TRANSFORMING GROWTH FACTOR-BETA(1)-INDUCED EXPRESSION OF THE MUCOSA-RELATED INTEGRIN ALPHA(E) ON LYMPHOCYTES IS NOT ASSOCIATED WITH MUCOSE-SPECIFIC HOMING

The integrin alpha(E) (HML-1, alpha(IEL), alpha(M290)) is largely expressed on lymphocytes in epithelial sites, especially the gut mucosa. We investigated whether alpha(E) has any role in homing or delineates a phenotype with distinct migratory behavior. Lymph node T cells were stimulated for 5 days with anti-CD3 in the presence or absence of transforming growth factor (TGF)beta(1), to generate alpha(E)(+) or alpha(E)(-) cells, respectively. The two populations were then tested for their homing properties in mice. Both alpha(E)(+) (TGF-beta-treated) and alpha(E)(-) (control) cells of either CD4(+) or CD8(+) subset had a low capacity to enter the gut and showed the same homing behavior with respect to a variety of other organs.

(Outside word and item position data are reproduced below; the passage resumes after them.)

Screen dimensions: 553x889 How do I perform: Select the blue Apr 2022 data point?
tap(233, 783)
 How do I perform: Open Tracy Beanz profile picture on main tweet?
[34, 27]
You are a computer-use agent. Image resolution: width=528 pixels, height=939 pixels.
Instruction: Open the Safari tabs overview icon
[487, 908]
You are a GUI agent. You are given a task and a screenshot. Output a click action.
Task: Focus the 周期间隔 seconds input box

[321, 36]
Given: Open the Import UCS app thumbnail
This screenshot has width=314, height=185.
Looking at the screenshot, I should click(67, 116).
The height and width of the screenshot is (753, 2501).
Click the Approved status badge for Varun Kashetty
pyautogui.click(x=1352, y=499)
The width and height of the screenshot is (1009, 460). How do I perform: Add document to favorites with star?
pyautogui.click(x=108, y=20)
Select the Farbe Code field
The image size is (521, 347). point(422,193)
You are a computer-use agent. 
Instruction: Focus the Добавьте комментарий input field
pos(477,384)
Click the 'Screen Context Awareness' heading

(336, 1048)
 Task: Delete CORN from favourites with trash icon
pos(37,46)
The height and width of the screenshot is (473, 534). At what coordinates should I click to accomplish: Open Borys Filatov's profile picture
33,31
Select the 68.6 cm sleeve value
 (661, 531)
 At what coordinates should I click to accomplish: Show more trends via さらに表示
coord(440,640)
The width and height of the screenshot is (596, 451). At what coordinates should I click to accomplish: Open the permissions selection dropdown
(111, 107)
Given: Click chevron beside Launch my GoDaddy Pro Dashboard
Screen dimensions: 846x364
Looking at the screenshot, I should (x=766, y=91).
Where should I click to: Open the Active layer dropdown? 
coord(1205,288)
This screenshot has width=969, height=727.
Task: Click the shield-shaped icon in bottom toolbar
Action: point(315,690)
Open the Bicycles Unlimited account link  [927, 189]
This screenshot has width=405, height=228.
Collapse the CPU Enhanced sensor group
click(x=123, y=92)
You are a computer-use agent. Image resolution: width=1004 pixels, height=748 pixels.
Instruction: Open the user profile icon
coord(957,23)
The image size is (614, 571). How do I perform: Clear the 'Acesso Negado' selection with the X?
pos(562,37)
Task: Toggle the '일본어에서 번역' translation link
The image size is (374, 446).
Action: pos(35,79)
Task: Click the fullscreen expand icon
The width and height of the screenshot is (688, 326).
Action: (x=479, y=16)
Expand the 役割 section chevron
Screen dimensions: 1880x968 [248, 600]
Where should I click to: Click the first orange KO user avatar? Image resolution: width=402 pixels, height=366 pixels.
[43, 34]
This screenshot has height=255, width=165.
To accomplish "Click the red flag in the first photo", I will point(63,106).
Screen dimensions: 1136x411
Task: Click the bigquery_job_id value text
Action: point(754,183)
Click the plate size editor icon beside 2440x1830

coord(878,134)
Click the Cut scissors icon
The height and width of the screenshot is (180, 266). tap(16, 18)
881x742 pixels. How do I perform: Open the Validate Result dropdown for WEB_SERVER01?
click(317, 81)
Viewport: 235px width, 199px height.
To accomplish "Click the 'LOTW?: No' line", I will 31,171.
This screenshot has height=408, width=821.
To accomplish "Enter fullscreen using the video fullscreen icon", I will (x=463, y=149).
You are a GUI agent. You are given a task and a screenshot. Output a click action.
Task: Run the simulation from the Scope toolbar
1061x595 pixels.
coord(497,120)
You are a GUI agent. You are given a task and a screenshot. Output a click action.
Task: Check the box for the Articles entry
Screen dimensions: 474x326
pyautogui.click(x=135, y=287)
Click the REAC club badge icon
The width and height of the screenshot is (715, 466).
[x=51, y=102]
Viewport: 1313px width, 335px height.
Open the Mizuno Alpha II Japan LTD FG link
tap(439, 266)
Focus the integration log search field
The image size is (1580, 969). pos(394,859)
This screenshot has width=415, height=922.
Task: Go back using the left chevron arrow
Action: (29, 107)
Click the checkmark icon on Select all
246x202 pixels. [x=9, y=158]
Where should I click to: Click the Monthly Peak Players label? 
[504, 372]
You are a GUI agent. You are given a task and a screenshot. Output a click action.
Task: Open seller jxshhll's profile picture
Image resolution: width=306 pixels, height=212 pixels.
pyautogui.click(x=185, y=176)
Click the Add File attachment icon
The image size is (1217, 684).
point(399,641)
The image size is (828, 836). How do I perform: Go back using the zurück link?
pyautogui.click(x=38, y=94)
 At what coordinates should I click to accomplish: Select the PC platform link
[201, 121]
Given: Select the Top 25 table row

The same was true for alpha(E)(+) and alpha(E)(-) cells that had been briefly stimulated with anti-CD3 (24 h) and then allowed to return to a resting state before injection, though in this case both populations showed a greater capacity to recirculate through lymphoid tissue than was seen with fully activated eels. The results indicate that alpha(E) beta(7) does not act as a homing receptor, and that the expression of the site-specific marker alpha(E) does not correlate with a distinct homing behavior.